13 years ago, I was a socially awkward 13-year-old girl in a hotel room just outside of Asheville, North Carolina. I was on my way to summer camp for two weeks. I’d been to sleepaway camp before, every year since I was 7 in fact, but this was the first time I was going to a camp out-of-state.
13 years ago, I had just gotten a call from my dad telling me that my half-sister had been born. It would be six weeks before I would meet her, and she’d throw up on me the first time I held her (We got past that first rocky start though. Btw, happy 13th birthday Lindsey).
13 years ago, I had no idea that the place I was heading to would turn out to be the defining place of my life. All I knew was that I’d seen it on TV, and I didn’t want to spend another summer at girl scout camp. I wanted a camp where I could learn to shoot a bow and arrow, climb a rock wall, swim in a lake, and do it all without anyone knowing who I was.

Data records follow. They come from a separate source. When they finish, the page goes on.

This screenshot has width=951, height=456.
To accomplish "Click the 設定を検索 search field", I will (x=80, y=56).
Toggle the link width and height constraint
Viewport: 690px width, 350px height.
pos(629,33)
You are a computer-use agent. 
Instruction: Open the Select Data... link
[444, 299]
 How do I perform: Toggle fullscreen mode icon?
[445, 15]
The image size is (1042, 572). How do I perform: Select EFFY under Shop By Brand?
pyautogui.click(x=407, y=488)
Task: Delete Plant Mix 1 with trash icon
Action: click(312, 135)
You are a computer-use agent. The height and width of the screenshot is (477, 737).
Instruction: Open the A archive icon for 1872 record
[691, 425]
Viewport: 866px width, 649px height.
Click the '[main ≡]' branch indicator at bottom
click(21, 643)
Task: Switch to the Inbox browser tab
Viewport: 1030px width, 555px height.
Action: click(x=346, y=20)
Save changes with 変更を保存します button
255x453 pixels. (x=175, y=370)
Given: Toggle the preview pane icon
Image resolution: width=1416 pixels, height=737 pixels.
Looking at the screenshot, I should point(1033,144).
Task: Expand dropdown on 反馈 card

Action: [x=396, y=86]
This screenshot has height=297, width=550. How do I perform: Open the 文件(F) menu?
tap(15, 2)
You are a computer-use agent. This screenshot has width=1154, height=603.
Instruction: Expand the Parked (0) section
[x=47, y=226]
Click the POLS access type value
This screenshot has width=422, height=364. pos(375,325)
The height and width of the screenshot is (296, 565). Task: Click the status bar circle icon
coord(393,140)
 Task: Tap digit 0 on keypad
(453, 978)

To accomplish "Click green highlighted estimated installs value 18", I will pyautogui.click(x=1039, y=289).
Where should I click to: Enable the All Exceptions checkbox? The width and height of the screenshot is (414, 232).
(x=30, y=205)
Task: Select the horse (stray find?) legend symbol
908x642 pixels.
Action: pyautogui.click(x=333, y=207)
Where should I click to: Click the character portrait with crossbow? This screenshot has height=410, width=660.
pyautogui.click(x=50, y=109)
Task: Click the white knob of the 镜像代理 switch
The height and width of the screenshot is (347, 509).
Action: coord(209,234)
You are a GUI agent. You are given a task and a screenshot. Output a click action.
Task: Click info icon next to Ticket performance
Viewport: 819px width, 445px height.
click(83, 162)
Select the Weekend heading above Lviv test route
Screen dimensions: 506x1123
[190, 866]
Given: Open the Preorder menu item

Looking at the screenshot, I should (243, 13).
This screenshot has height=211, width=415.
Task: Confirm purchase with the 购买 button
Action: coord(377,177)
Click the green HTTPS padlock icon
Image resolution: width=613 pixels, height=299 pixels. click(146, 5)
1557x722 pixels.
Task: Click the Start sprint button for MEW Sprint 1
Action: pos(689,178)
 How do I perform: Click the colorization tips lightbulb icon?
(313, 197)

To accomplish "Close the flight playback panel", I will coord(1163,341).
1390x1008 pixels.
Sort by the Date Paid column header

13 years ago, I lived in the shadow of my family- my mathematical genius older brother, my compassionate elementary counselor mother, and my personable younger brother. I didn’t share their aptitudes, and I certainly didn’t feel like I ever fit in. This summer camp was my way to figure out who I was on my own terms, without my last name preceding me.
13 years ago, I had no idea what I was getting myself into.
I spent a total of 7 years at Camp Highlander, starting as a camper and working my way up from counselor-in-training, to barn staff for the riding program, to certified lifeguard and founder of the camp swim team (Highlander Hammerheads forever!). There were rocky years, such as my first year when I wrote my mother every day asking her to come and take me home (she didn’t), and my last year when my graduate school admission was botched and I had to leave two weeks early to try to sort it out (I couldn’t, and it turned out to be a blessing in disguise for my academics, but that’s a different story). However, the good times far outweighed the bad.
The memories that I made, the friendships that I formed, and the lessons about life that I learned over those seven years on Old Forge Mountain have made me into the person that I am today. I told a boy that I liked him for the first time at camp. I cared for a newborn foal and mourned the loss of another. I told bedtime stories about a giant pickle in a grocery store to a cabin of 6-year-olds who are now leading cabins of their own. I learned a lot about the songs of Van Morrison and The Beatles while sitting around a campfire, and how to dance to Kenny Loggins’ “Footloose” in a hand-built wooden gymnasium. But most of all, I learned who I am.
I have grown out of my social anxieties, discovered my own strengths, and yes, even learned how to shoot a bow and arrow (thank you, Terry, for never giving up on a more-than-slightly dangerous left-handed archer, even as the rest of my cabin cowered behind the benches). I am comfortable with who I am (most of the time, at least), and I know I wouldn’t have gotten here without those summers on the mountain. Even though I find myself stuck in Georgia every summer now because of the demands of a grown-up full time job, I carry a piece of Highlander with me every day. A song on the radio, a sunny day with a breeze, even the sound of kids playing in a swimming pool can take me back to those summers in a heartbeat.
13 years ago, and every summer since, my heart goes just north of Asheville, to a camp that’s been sitting literally on the side of a mountain since 1946. And I could not think of a better way to spend my time.